L’Afrique avance à petits pas vers la facilitation de la mobilité sur son territoire. Longtemps perçues comme un frein aux échanges, les lourdeurs administratives liées à l’obtention de visas cèdent progressivement la place à des solutions numériques. L’e-visa, désormais adopté par un nombre croissant de pays, s’impose comme un outil de modernisation et de compétitivité pour les économies africaines.
Concrètement, l’e-visa permet aux voyageurs de soumettre leur demande en ligne et de recevoir l’autorisation de séjour sans passer par une ambassade ni déposer leur passeport. Pour les États, il offre une gestion centralisée des flux, un meilleur contrôle des données et une réduction des risques de fraude. Pour les usagers, il représente un gain de temps et une simplification qui encouragent la mobilité, qu’elle soit touristique, professionnelle ou commerciale.
Au cours de la dernière décennie, près de 30 pays africains ont adopté l’e-visa, parmi lesquels le Cameroun, le Rwanda, le Kenya, l’Éthiopie, l’Afrique du Sud, le Maroc, l’Égypte, la Tanzanie ou encore le Nigéria. Certains, tels que le Bénin ou la Gambie, vont plus loin avec une politique d’accès simplifié, voire sans visa pour les citoyens africains, favorisant ainsi les échanges régionaux.
Un marché prometteur, mais hétérogène
Le marché mondial de l’e-visa est en plein essor. Selon la société d'études de marchés Spherical Insights, la valeur du visa électronique devrait atteindre 2 633,5 millions de dollars d’ici 2033, avec une croissance annuelle moyenne de 10,9 %. Ces chiffres traduisent l’importance croissante des systèmes numériques de délivrance de visas dans un monde de plus en plus connecté.
En Afrique, les données restent limitées, mais les résultats observés sont encourageants.

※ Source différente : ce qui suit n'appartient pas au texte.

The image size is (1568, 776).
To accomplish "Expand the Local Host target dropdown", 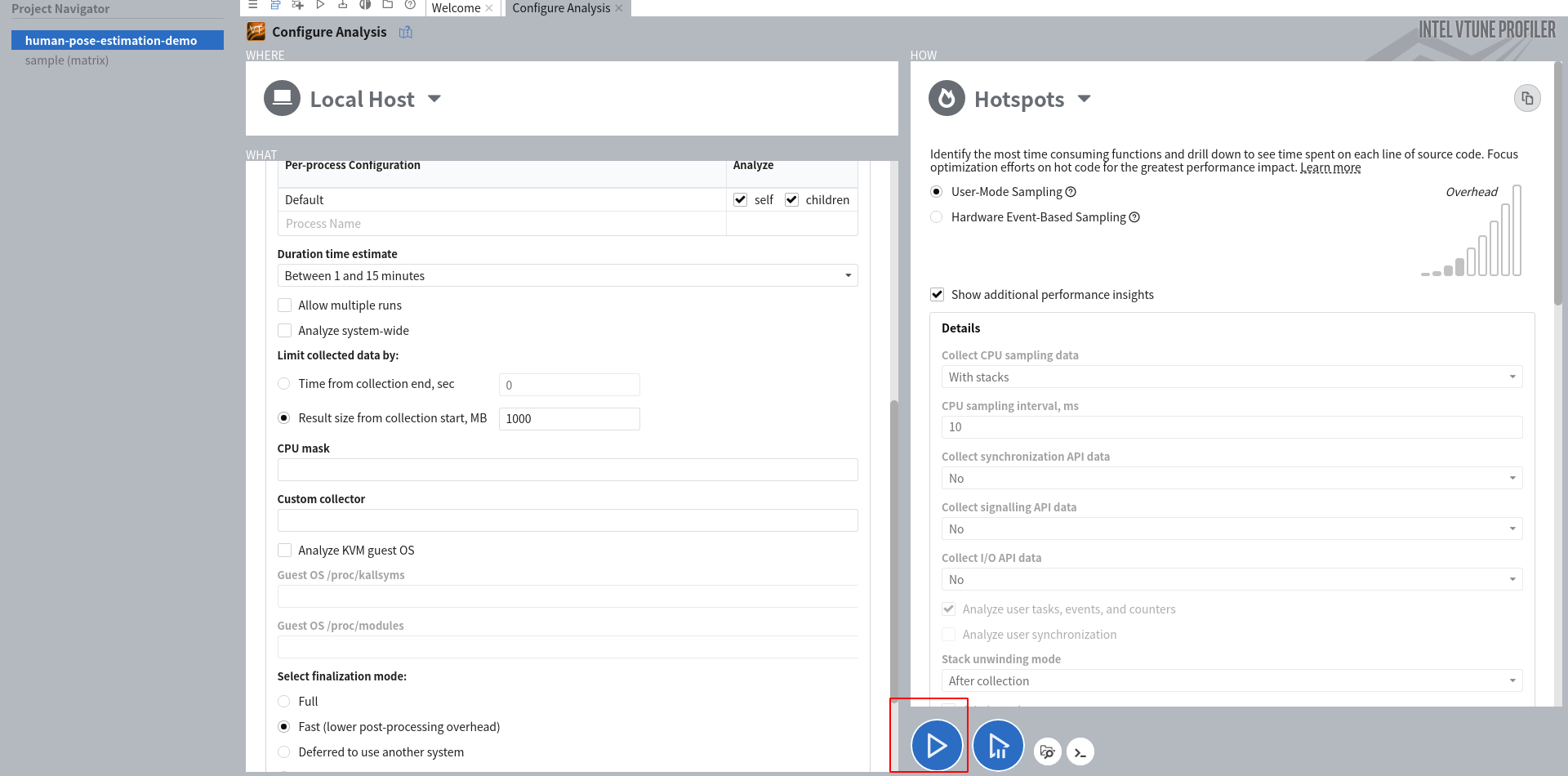I will [x=434, y=99].
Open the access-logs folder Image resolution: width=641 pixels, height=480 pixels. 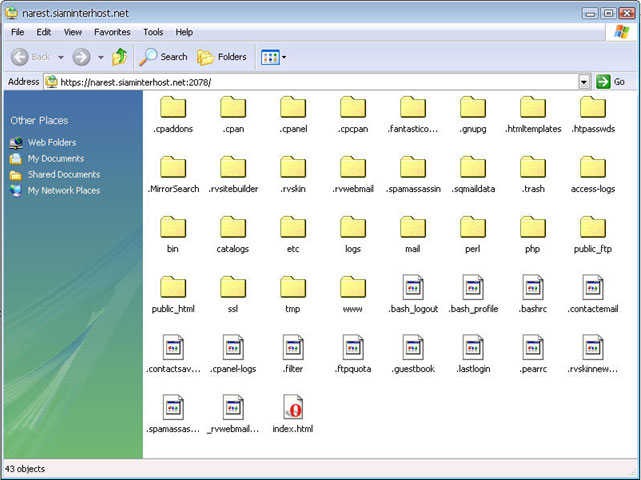coord(593,168)
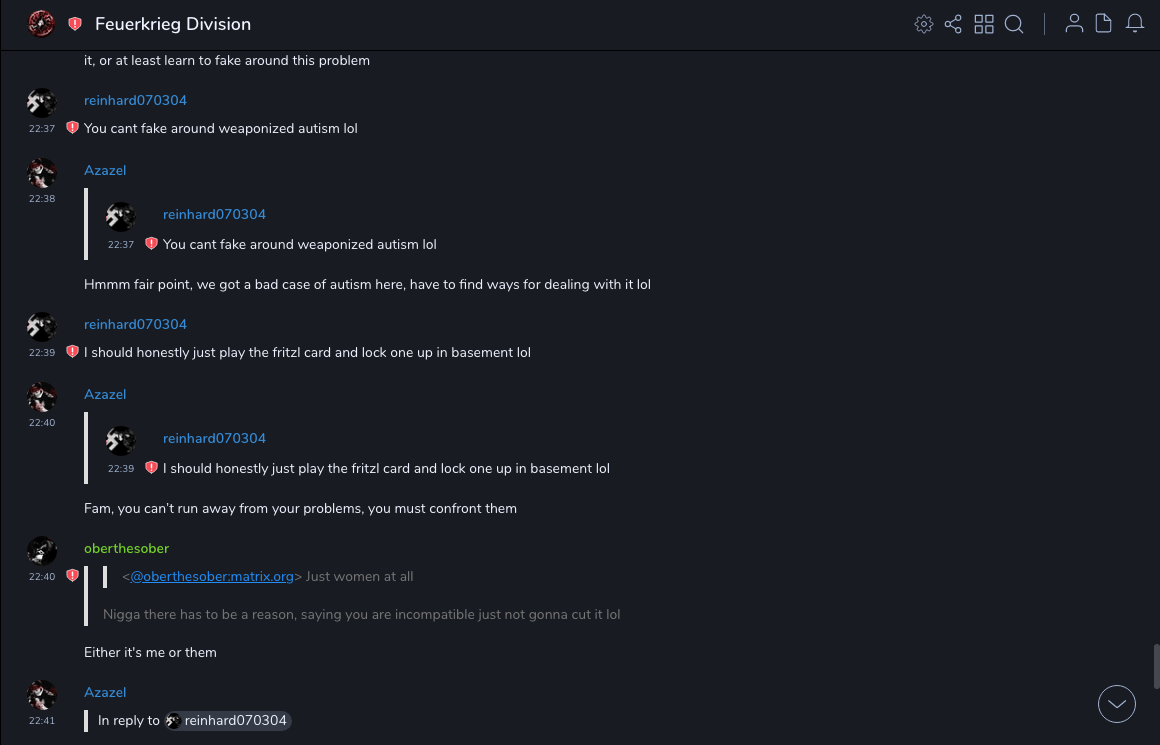Click red shield warning at 22:39 message

[x=72, y=352]
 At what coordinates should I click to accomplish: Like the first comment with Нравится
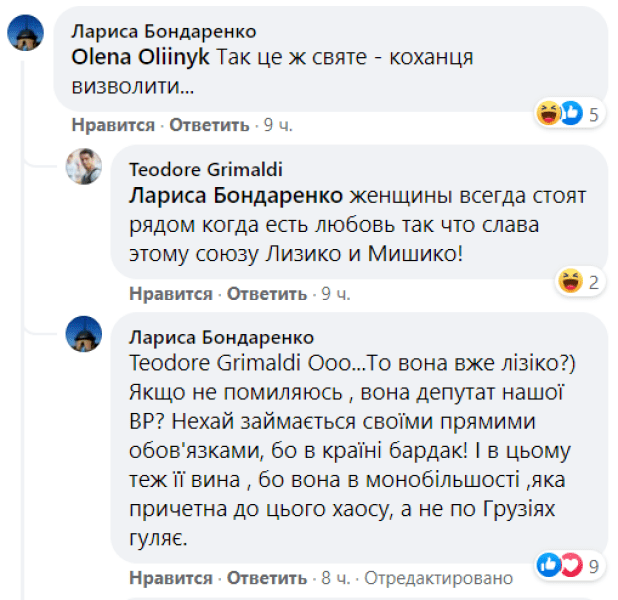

Le Cameroun, par exemple, a enregistré 29 milliards FCFA (51,7 millions de dollars) de recettes grâce à son système d’e-visa entre avril 2023 et octobre 2024. Un succès qui attire l’attention de nombreux pays voisins, désireux de bénéficier à leur tour des effets multiplicateurs d’un tel dispositif sur le tourisme et les revenus consulaires.

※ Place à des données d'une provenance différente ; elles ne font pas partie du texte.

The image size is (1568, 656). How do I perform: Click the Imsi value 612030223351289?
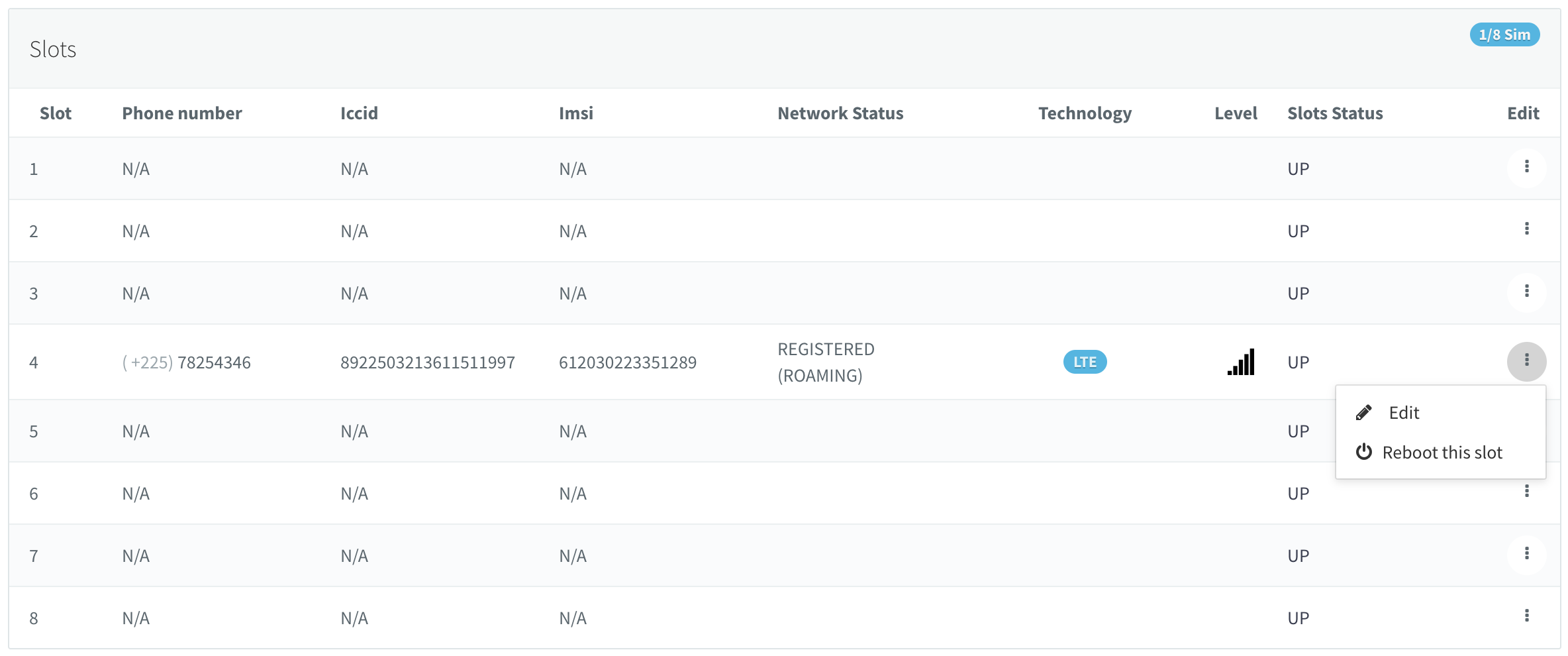pyautogui.click(x=627, y=362)
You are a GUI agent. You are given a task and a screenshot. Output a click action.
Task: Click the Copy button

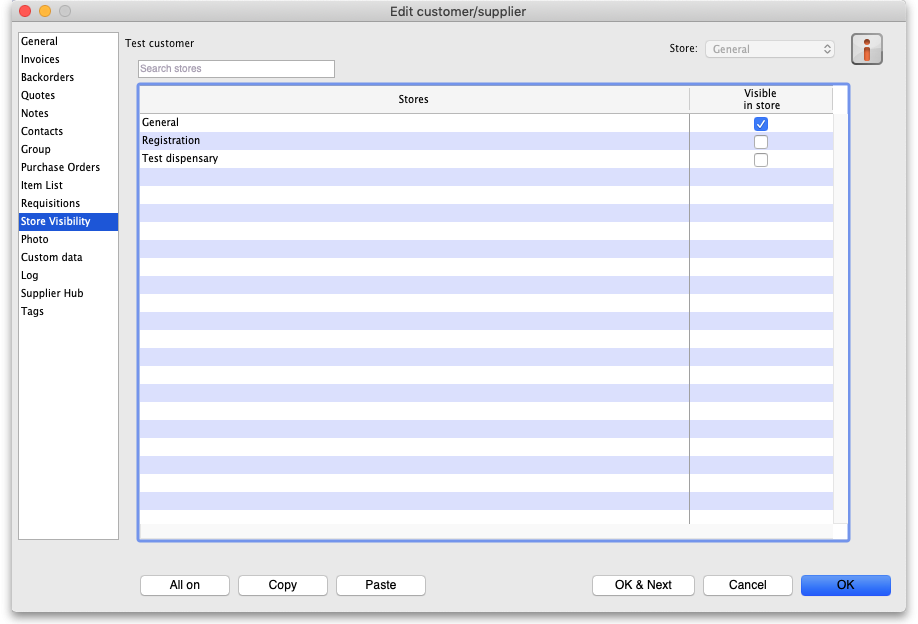point(283,585)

Menaces numériques et défis réglementaires
L’e-visa centralise une quantité importante de données personnelles sensibles, ce qui en fait une cible privilégiée pour les cyberattaques. Des incidents, tels que l’attaque ayant conduit à la suspension temporaire du système d’e-visa au Kenya en 2023, illustrent les risques potentiels. La mise en place de mesures de cybersécurité robustes est essentielle pour préserver la confiance des utilisateurs et assurer la fiabilité du système.
À cela s’ajoutent des obstacles opérationnels et d’accès. Dans plusieurs régions, l’absence ou la faible qualité d’Internet limite l’usage de l’e-visa, tandis que des difficultés de paiement en ligne, des erreurs de traitement ou des pannes temporaires peuvent retarder l’obtention du visa et compliquer la mobilité des voyageurs, affectant à la fois les administrations et les utilisateurs.

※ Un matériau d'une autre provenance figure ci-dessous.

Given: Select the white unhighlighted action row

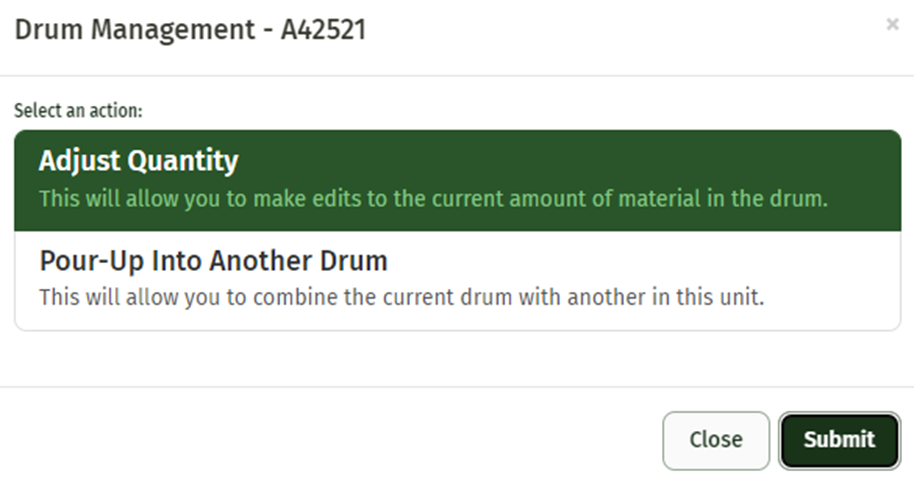Looking at the screenshot, I should (457, 280).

Vers une harmonisation continentale ?
Si l’e-visa marque une avancée indéniable, son efficacité dépendra aussi de la capacité des pays africains à harmoniser leurs systèmes. Contrairement à l’Union européenne et son espace Schengen, l’Afrique fonctionne encore par initiatives nationales dispersées, souvent incompatibles entre elles. Une approche régionale ou continentale, portée par l’Union africaine ou dans le cadre de la ZLECAf (Zone de libre-échange continentale africaine), permettrait non seulement de fluidifier davantage les échanges, mais aussi de mutualiser les investissements technologiques et de renforcer la cybersécurité.
L’enjeu dépasse ainsi la simple logique de recettes consulaires. L’e-visa pourrait devenir un véritable outil diplomatique et stratégique au service de la libre circulation, du commerce intra-africain et du développement touristique. Bien intégré dans les politiques nationales et régionales, il pourrait constituer l’un des piliers d’une Afrique plus connectée et mieux intégrée dans l’économie mondiale.